TASK PROMPT ▸ Set out exactly every line of the entries below, starting at the line that holds "Task: Expand fare" and stopping after the line that holds "The height and width of the screenshot is (451, 845).".

# # # #

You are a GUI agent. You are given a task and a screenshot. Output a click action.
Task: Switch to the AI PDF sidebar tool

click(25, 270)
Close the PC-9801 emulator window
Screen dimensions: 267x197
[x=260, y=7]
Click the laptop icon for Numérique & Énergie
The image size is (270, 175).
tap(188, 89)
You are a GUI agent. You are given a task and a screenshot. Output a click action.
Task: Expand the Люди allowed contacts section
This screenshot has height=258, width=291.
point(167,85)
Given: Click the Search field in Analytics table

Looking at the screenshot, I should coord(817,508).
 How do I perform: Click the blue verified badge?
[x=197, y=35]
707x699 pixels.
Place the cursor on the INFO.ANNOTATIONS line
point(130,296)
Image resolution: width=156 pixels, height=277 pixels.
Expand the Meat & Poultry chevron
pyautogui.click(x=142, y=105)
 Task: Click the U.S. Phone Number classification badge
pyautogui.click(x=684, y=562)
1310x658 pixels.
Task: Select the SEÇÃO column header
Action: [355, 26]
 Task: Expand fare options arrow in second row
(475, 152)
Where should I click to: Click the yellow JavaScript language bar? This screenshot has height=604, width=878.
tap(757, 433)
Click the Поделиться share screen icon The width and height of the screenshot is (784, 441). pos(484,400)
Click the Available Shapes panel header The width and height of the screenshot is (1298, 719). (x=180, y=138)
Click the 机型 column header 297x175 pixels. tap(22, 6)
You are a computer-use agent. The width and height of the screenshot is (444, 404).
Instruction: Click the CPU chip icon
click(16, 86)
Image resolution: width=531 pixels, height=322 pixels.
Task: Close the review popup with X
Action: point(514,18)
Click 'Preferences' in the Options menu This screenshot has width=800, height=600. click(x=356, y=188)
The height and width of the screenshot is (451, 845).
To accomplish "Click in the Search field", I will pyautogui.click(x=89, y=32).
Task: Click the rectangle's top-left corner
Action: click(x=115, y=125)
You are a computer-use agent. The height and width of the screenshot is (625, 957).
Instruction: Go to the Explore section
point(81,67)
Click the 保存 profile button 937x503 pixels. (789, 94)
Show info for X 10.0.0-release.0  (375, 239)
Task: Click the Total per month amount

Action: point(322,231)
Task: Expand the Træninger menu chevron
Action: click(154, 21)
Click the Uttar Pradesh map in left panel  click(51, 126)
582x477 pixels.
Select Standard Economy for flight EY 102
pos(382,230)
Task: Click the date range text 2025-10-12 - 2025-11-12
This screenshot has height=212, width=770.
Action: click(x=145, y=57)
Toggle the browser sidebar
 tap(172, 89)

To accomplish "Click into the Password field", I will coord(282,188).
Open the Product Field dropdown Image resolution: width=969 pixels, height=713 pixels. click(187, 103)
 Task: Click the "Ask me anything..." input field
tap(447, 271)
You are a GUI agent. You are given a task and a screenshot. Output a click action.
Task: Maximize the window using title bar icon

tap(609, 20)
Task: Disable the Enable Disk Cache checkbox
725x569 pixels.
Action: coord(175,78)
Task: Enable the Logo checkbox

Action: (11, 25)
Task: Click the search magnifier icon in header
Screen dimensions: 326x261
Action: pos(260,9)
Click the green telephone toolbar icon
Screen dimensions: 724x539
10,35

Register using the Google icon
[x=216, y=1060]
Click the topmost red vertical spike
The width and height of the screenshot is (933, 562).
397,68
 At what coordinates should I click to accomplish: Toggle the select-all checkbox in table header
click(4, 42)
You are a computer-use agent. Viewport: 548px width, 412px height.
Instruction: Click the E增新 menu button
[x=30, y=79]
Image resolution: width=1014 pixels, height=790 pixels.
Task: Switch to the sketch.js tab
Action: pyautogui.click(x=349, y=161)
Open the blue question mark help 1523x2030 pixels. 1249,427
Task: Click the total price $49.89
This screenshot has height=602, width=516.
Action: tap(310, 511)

# # # #

ANSWER ▸
 Task: Expand fare options arrow in second row
(475, 152)
Where should I click to: Click the yellow JavaScript language bar? This screenshot has height=604, width=878.
tap(757, 433)
Click the Поделиться share screen icon The width and height of the screenshot is (784, 441). pos(484,400)
Click the Available Shapes panel header The width and height of the screenshot is (1298, 719). (x=180, y=138)
Click the 机型 column header 297x175 pixels. tap(22, 6)
You are a computer-use agent. The width and height of the screenshot is (444, 404).
Instruction: Click the CPU chip icon
click(16, 86)
Image resolution: width=531 pixels, height=322 pixels.
Task: Close the review popup with X
Action: point(514,18)
Click 'Preferences' in the Options menu This screenshot has width=800, height=600. click(x=356, y=188)
The height and width of the screenshot is (451, 845).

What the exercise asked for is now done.